→ **Your task**:
Your task is to copy every line below that contains the word "Software".

→ **Material provided**:

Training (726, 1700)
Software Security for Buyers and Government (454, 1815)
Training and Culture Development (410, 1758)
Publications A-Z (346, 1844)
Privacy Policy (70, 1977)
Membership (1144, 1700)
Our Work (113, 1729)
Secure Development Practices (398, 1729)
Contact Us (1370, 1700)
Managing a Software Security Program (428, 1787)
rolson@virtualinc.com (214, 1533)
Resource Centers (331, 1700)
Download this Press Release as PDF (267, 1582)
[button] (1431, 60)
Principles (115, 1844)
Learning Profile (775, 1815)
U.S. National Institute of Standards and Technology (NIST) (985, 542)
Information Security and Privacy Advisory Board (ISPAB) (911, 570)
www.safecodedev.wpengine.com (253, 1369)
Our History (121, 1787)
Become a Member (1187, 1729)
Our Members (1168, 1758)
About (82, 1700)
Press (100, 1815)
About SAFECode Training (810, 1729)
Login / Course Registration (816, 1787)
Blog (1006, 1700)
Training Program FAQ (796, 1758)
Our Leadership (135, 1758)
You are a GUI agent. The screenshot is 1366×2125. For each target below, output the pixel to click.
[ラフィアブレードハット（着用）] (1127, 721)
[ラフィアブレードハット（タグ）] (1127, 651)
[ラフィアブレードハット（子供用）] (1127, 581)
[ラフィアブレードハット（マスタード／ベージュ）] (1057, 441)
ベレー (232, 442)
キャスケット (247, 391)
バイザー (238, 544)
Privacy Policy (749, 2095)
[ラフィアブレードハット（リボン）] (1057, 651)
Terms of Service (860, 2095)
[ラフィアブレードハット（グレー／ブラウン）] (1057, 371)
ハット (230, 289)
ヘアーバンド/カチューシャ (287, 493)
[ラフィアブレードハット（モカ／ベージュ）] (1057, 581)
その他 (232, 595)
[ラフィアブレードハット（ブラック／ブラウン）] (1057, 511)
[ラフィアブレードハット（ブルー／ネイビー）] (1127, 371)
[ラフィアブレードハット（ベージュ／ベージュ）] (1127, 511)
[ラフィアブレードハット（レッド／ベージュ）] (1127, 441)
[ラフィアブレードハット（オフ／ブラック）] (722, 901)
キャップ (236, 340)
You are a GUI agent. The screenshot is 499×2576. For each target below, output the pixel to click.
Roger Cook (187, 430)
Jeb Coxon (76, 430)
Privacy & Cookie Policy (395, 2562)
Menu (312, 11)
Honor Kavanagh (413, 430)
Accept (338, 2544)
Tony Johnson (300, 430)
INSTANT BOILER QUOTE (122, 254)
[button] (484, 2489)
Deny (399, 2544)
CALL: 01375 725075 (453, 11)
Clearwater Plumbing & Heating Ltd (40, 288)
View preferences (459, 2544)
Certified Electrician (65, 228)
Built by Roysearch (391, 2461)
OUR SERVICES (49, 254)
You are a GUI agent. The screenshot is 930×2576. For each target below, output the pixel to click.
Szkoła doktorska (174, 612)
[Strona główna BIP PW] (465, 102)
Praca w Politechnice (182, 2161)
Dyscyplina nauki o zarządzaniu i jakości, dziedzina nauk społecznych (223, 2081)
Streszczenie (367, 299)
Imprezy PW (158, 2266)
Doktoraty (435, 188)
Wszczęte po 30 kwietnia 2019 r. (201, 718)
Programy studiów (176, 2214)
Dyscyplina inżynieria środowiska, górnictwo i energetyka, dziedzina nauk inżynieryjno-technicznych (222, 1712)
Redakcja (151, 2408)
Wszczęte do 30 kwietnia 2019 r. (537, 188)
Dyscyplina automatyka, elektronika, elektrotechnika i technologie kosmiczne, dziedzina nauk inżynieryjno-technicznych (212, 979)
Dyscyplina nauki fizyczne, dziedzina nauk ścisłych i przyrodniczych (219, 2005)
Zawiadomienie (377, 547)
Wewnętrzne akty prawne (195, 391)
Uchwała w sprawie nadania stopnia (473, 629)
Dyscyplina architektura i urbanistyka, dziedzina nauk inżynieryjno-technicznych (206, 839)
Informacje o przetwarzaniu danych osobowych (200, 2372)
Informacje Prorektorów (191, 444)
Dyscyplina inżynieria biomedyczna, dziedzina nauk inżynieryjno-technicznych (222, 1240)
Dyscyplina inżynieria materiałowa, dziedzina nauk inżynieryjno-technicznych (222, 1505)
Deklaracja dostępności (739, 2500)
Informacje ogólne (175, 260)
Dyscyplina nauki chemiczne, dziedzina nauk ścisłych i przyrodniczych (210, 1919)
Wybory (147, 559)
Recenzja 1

→ **Result below**:
Software Security for Buyers and Government (454, 1815)
Managing a Software Security Program (428, 1787)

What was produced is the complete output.